= PROBLEM STATEMENT =
Would you please copy only the lines from the line that contains "Click the Forward arrow icon in toolbar" to the end of the data below, exactly, leaving every picture out?

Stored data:
"""

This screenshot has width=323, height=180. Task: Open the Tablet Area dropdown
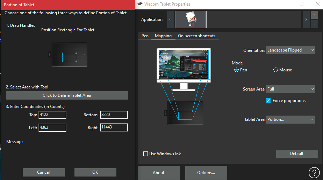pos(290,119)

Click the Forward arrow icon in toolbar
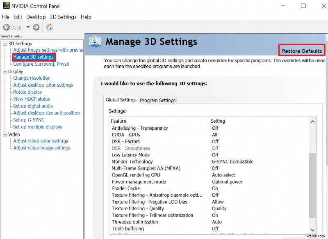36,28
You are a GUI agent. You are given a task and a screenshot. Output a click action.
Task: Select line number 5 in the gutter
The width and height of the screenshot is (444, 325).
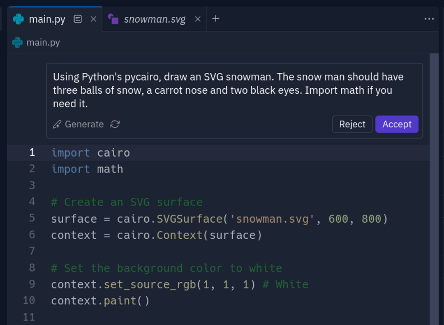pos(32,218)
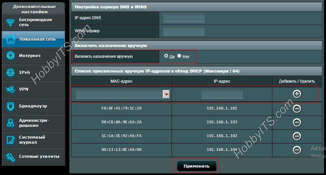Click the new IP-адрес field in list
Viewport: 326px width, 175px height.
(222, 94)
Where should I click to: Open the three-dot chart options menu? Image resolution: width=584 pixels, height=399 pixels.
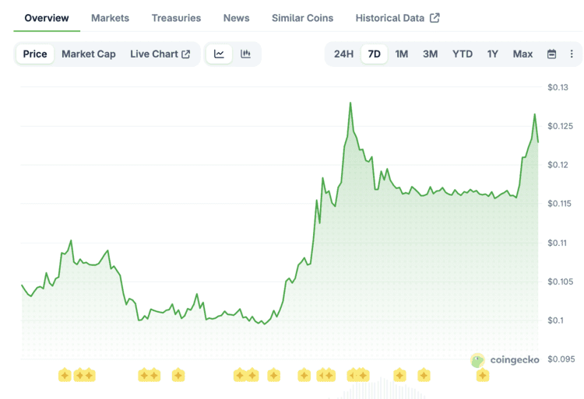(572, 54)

"""

= SOLUTION TO THIS PROBLEM =
Click the Forward arrow icon in toolbar
36,28
You are a GUI agent. You are given a task and a screenshot. Output a click action.
Task: Select line number 5 in the gutter
The width and height of the screenshot is (444, 325).
pos(32,218)
Click the new IP-адрес field in list
Viewport: 326px width, 175px height.
(222, 94)
Where should I click to: Open the three-dot chart options menu? Image resolution: width=584 pixels, height=399 pixels.
(572, 54)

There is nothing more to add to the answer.